Microbiology · Healthcare-Associated Infections and Hospital Microbiology (CLABSI, CAUTI, VAP, Sterilization Monitoring)

A ventilator-associated pneumonia (VAP) is suspected in a patient intubated for 6 days. Quantitative BAL culture is ordered. Which threshold CFU/mL is considered diagnostic for VAP, and what is the advantage of quantitative over semi-quantitative culture?

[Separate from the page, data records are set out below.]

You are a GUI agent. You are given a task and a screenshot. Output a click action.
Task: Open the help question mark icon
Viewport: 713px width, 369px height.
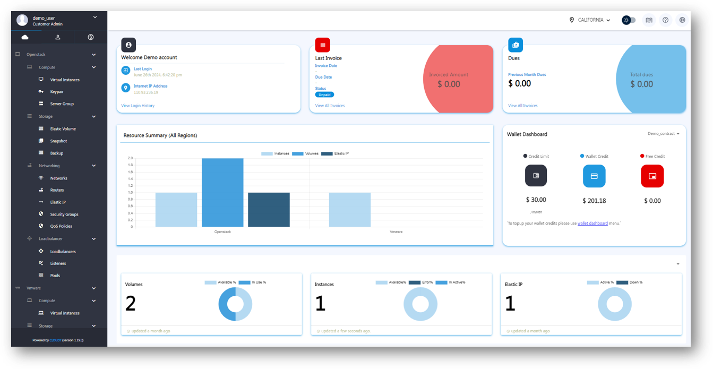click(665, 20)
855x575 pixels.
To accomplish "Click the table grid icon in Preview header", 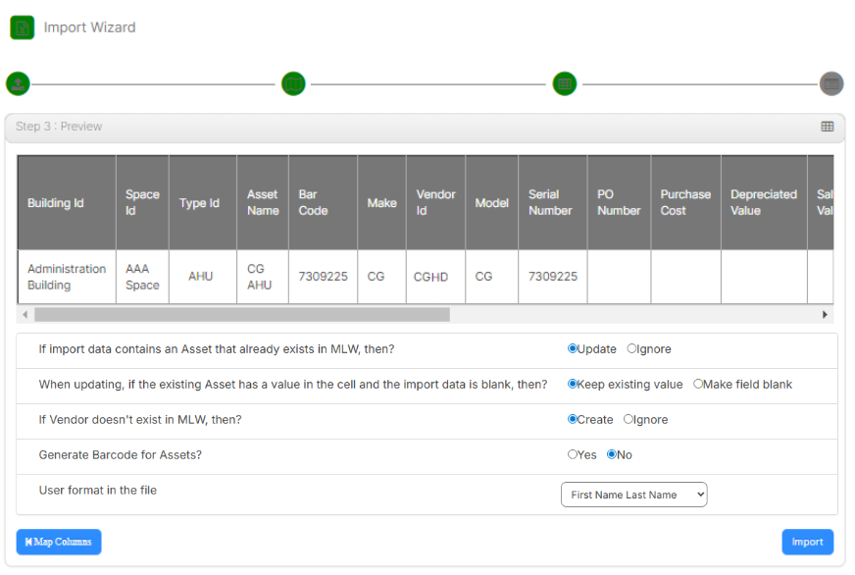I will [827, 127].
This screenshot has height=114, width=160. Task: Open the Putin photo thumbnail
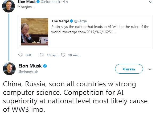(x=34, y=31)
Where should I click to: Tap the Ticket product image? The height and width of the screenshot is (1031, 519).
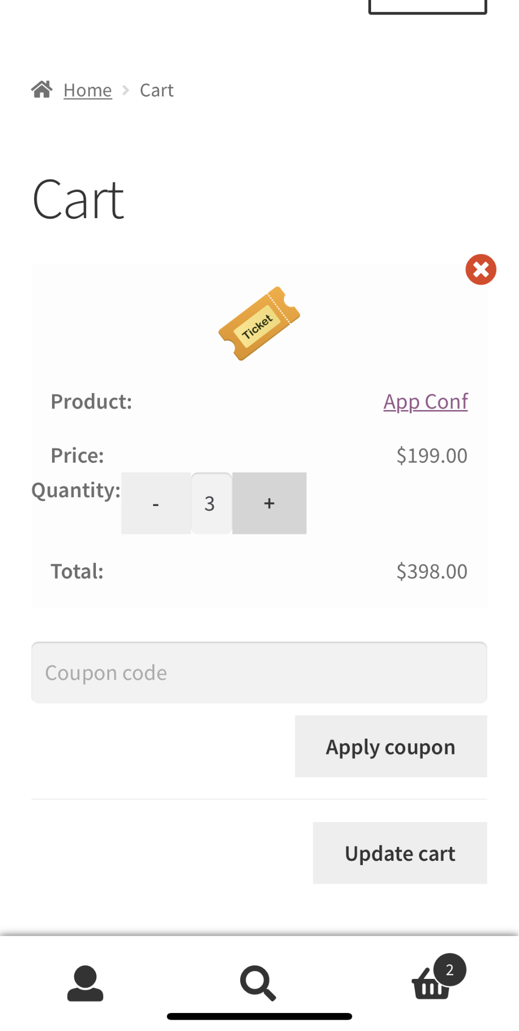tap(259, 323)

  • A ≥10² CFU/mL for BAL; quantitative culture has no diagnostic advantage over semi-quantitative in ventilated patients
  • B ≥10⁴ CFU/mL for BAL (bronchoalveolar lavage); protected specimen brush (PSB) threshold is ≥10³ CFU/mL; quantitative culture differentiates true lower respiratory infection from upper airway colonisation, reducing antibiotic overuse
  • C ≥10⁵ CFU/mL for endotracheal aspirate (ETA) and BAL; semi-quantitative culture is superior as it avoids specimen dilution errors
  • D ≥10⁶ CFU/mL is required for VAP diagnosis; lower counts indicate tracheal colonisation only
Correct answer: B. ≥10⁴ CFU/mL for BAL (bronchoalveolar lavage); protected specimen brush (PSB) threshold is ≥10³ CFU/mL; quantitative culture differentiates true lower respiratory infection from upper airway colonisation, reducing antibiotic overuse

Explanation

Diagnostic thresholds for lower respiratory tract specimens in VAP (ATS/IDSA guidelines): Bronchoalveolar lavage (BAL) ≥10⁴ CFU/mL; protected specimen brush (PSB) ≥10³ CFU/mL; endotracheal aspirate (ETA, non-quantitative) ≥10⁵–10⁶ CFU/mL. The advantage of quantitative culture is its ability to distinguish true infection (high bacterial counts) from mere tracheal/oropharyngeal colonisation (low counts typically <10³ CFU/mL), thereby reducing unnecessary antibiotic exposure. Semi-quantitative culture (heavy/moderate/light growth) is less precise and leads to antibiotic overuse. Clinical criteria (CPIS score) are combined with microbiological data for VAP diagnosis.

Reference: Ananthanarayan & Paniker's Textbook of Microbiology, 11th ed.